Nuestro compañero Luis Arizaleta nos cuenta su opinión sobre el premio concedido a Bob Dylan
La justicia poética existe: a Bob Dylan le han dado el Nobel, por más que les pese a los que no lo aceptan y protestan y se olvidan que «lírica» viene de «lira» e ignoran que la poesía pervive en las canciones, en las letras de las buenas canciones: Jorge Drexler, Silvia Cruz, Joan Manuel Serrat, Martirio, Leonard Cohen, Silvio Rodríguez, María del Mar Bonet, Tom Waits, Julieta Venegas o Joaquín Sabina saben bastante de ello.
La literatura nació oral, dicha en voz alta y escuchada. Oralmente se filosofó en la Grecia de los presocráticos. A través de la voz de los actores y las actrices penetramos en el sentido de las tragedias, las comedias y los dramas, hayan sido escritos por Shakespeare, Pinter o Reza (Yazmina). La palabra enunciada en voz alta nos educa en la inicial belleza de las canciones de cuna y los cuentos contados de la boca al oído. En fin, quien dude de la oralidad como canal y fuente, texto y vínculo, es que no conoce el sonido poético del amor.
Sabemos que a Gabriel García Márquez le hubiese gustado escribir «Pedro Navaja», de Rubén Blades, y a Torrente Ballester ser cantor de tangos. Cuántos otros vates de la letra impresa no habrán soñado con escribir las letras interpretadas por Lou Reed, Antonio Vega, Jacques Brel, Cecilia, Manolo Tena, Serge Gainsbourg, Vainica Doble, Jacques Moustaki… cuyas canciones han emocionado a tantos, forman parte de las bandas sonoras de tantas vidas.

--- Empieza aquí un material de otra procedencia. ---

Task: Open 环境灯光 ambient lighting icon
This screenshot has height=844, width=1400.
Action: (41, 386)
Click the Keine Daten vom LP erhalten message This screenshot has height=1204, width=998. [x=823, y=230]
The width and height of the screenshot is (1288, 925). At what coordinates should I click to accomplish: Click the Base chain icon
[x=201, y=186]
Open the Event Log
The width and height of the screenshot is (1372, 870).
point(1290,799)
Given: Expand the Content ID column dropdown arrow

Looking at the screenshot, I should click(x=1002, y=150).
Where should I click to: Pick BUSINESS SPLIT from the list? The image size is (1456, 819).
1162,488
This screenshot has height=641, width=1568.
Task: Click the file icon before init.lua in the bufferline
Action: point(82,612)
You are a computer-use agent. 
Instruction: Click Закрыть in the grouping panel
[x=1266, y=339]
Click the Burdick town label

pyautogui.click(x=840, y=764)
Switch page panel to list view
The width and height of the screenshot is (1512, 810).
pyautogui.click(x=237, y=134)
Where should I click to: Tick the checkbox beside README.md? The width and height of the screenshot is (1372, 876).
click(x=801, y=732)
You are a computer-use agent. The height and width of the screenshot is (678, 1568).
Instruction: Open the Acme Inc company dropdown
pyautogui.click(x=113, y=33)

La justicia poética existe y ha llamado a la puerta de Dylan. Bienvenida sea. Y ojalá vuelva en muchas ocasiones a los hogares y los estudios de grabación de otros hombres y mujeres que ejercen como juglares contemporáneos y nos alegran la vida. El premio Nobel se ha acercado a un cantante que escribe bellas letras para las piezas de su lírica, ha ido a visitarle el mismo día que murió otro juglar, Darío Fo, intérprete de una fuerza contagiosa, extraodinaria, narrador oral y dramaturgo dominador de la ironía y el humor caústico.
Van y vienen las vidas. El oído es el primer sentido que activa quien nace y el último que pierde quien muere. Oigamos en profundidad nuestras emociones, aprendamos a escuchar el más hondo sentido de nuestras existencias, enseñemos a disfrutar de la palabra pensada y sentida, dicha, cantada, escrita o transformada en imágenes. Siempre habla de nosotros.